Streaming services are finding it harder to keep their subscribers, according to the latest data from Parks Associates. This tallies with another report from earlier this week which suggested that higher prices were resulting in more people canceling more streaming services more often.
According to that earlier report, the number of cancelations across popular streaming services in November 2023 was higher than in the same month in 2022. Furthermore, around one-quarter of U.S. subscribers had canceled at least three major streaming services over the past two years.
The latest data from Parks Associates suggests the average annualized industry churn rate for streaming services was 50% in Q3 2023. With this being higher than the churn rate for Q3 2022 (46%) and Q3 2021 (47%), the takeaway is that more streaming services are finding it increasingly harder to keep their customers.
The data also suggests that pay-TV companies might be faring the worst overall, with just 5% of US internet households having only a pay-TV service.

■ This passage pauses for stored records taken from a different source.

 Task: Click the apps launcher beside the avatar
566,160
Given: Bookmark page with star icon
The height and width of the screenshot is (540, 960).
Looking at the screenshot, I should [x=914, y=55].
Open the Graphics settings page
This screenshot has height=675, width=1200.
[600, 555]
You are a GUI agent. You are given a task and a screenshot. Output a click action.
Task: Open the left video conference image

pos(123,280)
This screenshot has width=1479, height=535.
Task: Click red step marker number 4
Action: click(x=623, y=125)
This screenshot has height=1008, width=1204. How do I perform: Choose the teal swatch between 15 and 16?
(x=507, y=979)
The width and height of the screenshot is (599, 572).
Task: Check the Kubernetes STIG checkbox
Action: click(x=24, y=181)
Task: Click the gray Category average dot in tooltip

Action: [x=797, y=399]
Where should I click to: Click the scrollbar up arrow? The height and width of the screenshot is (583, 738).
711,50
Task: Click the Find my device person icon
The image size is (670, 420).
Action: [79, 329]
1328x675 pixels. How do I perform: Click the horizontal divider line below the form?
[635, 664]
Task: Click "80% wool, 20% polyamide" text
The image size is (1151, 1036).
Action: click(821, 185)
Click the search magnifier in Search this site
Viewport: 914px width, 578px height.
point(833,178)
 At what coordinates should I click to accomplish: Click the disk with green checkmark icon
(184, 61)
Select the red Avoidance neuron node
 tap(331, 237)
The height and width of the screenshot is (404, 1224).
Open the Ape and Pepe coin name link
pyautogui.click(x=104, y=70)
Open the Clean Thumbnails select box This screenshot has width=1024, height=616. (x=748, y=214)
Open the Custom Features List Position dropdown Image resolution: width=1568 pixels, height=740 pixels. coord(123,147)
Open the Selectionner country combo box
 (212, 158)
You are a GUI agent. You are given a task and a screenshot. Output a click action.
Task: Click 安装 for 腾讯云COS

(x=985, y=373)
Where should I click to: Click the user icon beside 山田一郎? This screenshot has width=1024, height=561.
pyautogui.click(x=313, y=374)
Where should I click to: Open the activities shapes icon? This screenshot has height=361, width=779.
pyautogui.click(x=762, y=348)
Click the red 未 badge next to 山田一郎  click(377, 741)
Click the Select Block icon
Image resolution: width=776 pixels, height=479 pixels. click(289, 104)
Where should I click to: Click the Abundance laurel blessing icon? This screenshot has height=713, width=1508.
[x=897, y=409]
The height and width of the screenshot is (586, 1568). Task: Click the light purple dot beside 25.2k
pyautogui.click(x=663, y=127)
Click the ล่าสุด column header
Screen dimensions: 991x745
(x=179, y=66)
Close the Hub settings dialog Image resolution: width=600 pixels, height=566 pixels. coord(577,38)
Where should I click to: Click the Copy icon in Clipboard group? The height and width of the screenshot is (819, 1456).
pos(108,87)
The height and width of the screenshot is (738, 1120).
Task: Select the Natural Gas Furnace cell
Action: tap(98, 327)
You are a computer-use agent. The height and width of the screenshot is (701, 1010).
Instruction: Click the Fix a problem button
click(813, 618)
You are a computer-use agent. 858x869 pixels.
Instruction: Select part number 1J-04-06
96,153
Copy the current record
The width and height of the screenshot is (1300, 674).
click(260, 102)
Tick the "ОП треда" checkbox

As Parks Associates explains, “legacy pay-TV companies continue to lose subscribers to streaming video services.”
In addition to the escalating cost issue, competition appears to be playing a factor here. With so many services to choose from, it would seem consumers are becoming more selective on which ones they remain with. A trend which now seems likely to result in companies looking for alternate ways to remain relevant in 2024 and beyond.
According to Eric Sorensen, Director, Streaming Video Tracker, Parks Associates. “Competition for attention is extreme, while the continued rollout of the ATSC 3.0 standard gives viewers even more options, so in 2024, we will see increased consolidation, mergers, and acquisitions as all providers must find ways to innovate alongside the greater emphasis on profitability.”
One of the ways some companies are already approaching this issue is through a greater focus on personalization. Specifically, a greater focus on hyperlocal content.
“The hyperlocal approach clearly attracts interest from consumers,” Sorensen said. “With the increase of AVOD business models, consumer adoption indicates that relevance is a key factor, namely consumers are likely to turn off services if the service and messaging are repetitive and irrelevant to them.”
An example of this hyperlocal approach is Neighborhood TV. A new streaming service from Cox that operates at the neighborhood level to offer users access to really local news and content. An approach that’s likely to become even more common in the future.